Si huit régions ont été concernées, la région Provence Alpes-Côte-d’Azur a été la plus touchée avec 60 % des cas. "Notre région est intégralement colonisée par le moustique tigre, et les professionnels de santé, médecins et infirmiers, personnes de confiance pour les citoyens, sont au cœur du dispositif de surveillance", a souligné Thomas Margeron, responsable régional au Département santé environnement de l’Agence Régionale de Santé (ARS) Paca, lors du colloque consacré à ce sujet le 2 juin à Marseille.
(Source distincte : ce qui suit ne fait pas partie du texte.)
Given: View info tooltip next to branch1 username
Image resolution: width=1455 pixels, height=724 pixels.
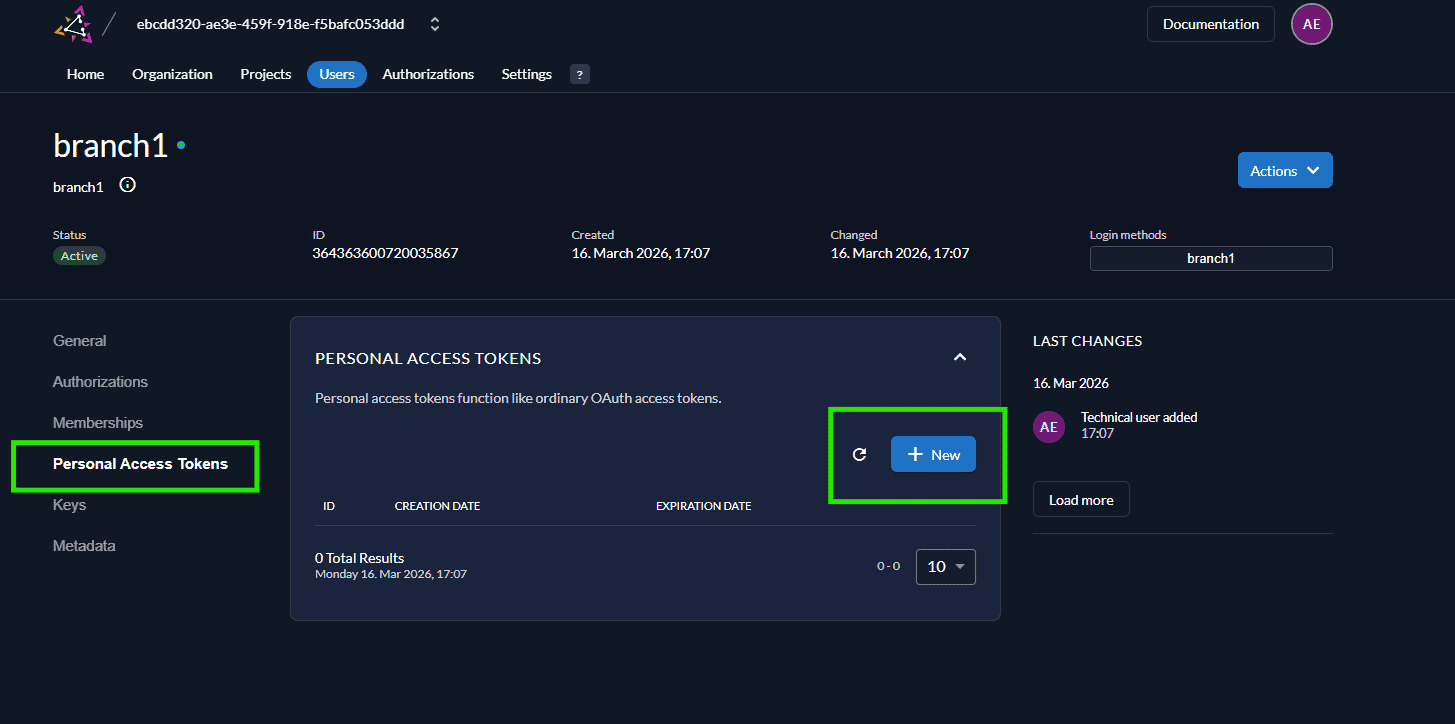Looking at the screenshot, I should click(126, 184).

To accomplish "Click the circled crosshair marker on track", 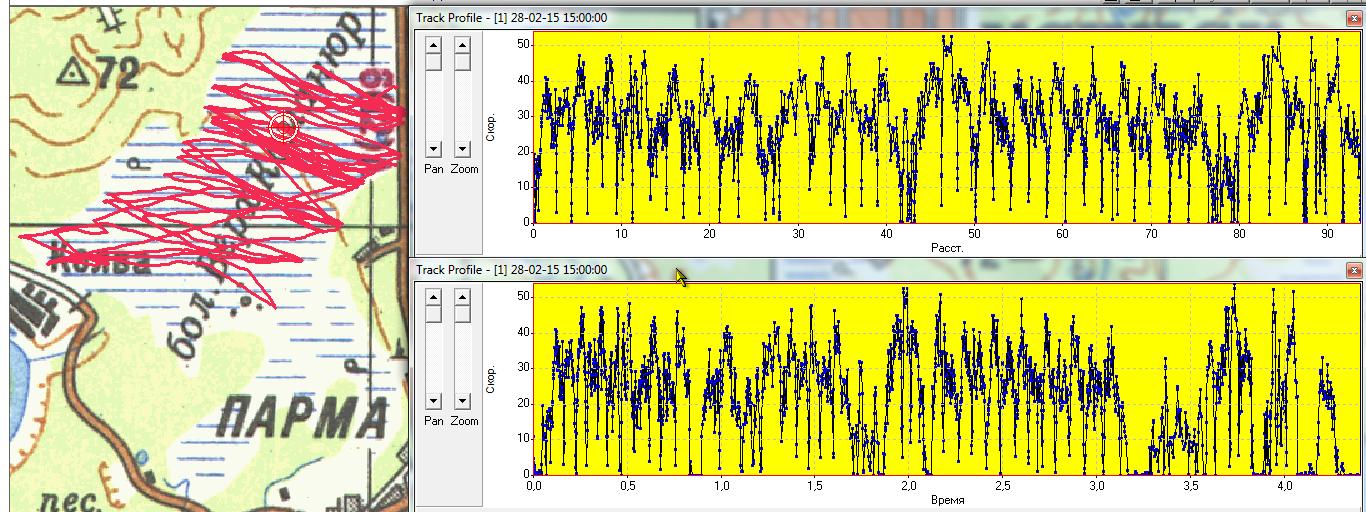I will 283,127.
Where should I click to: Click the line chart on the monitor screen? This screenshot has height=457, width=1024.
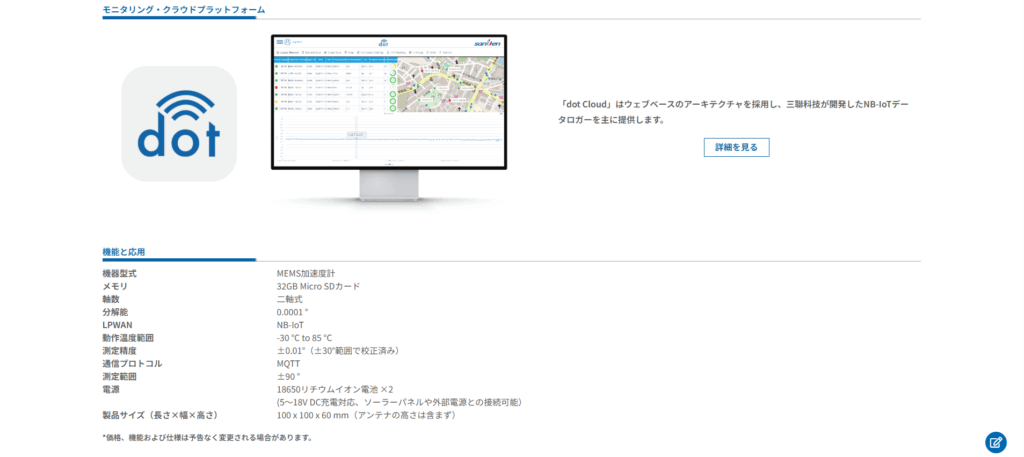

Le dispositif de surveillance renforcée est ainsi activé dans la Région du 1er mai au 30 novembre. 

La CPTS, un acteur privilégié

La lutte antivectorielle est une véritable course contre la montre pour casser la chaîne de transmission. Pour cela, il faut repérer, prescrire les mesures adaptées (prélèvements sanguins, RT-PCR et sérologie en fonction de la date d’apparition des premiers symptômes) et signaler les cas (maladies à déclaration obligatoire). "La CPTS est le bon échelon pour sensibiliser, former sur le sujet, et toucher la médecine de ville", souligne Nathalie Bonaventure, présidente de la CPTS Pays d’Aubagne et de l’Etoile. En 2025, nous avons reçu l’alerte par l’ARS, nous avons eu deux foyers sur notre territoire, un de dengue à Aubagne, et l’autre de chikungunya à Roquevaire. Nous avons alors fortement communiqué via notre messagerie interne sécurisée et privée. Il s’agissait de toucher les médecins, les infirmiers, les kinésithérapeutes et aussi les pharmaciens, tous en première ligne. Nous travaillons aussi avec les mairies et le CH d’Aubagne. Cette communication portait sur les symptômes, les préconisations, à savoir les tests à réaliser, puis la déclaration à faire auprès de l’ARS Paca. Nous avons également relayé une communication simplifiée sur les réseaux sociaux en direction du grand public."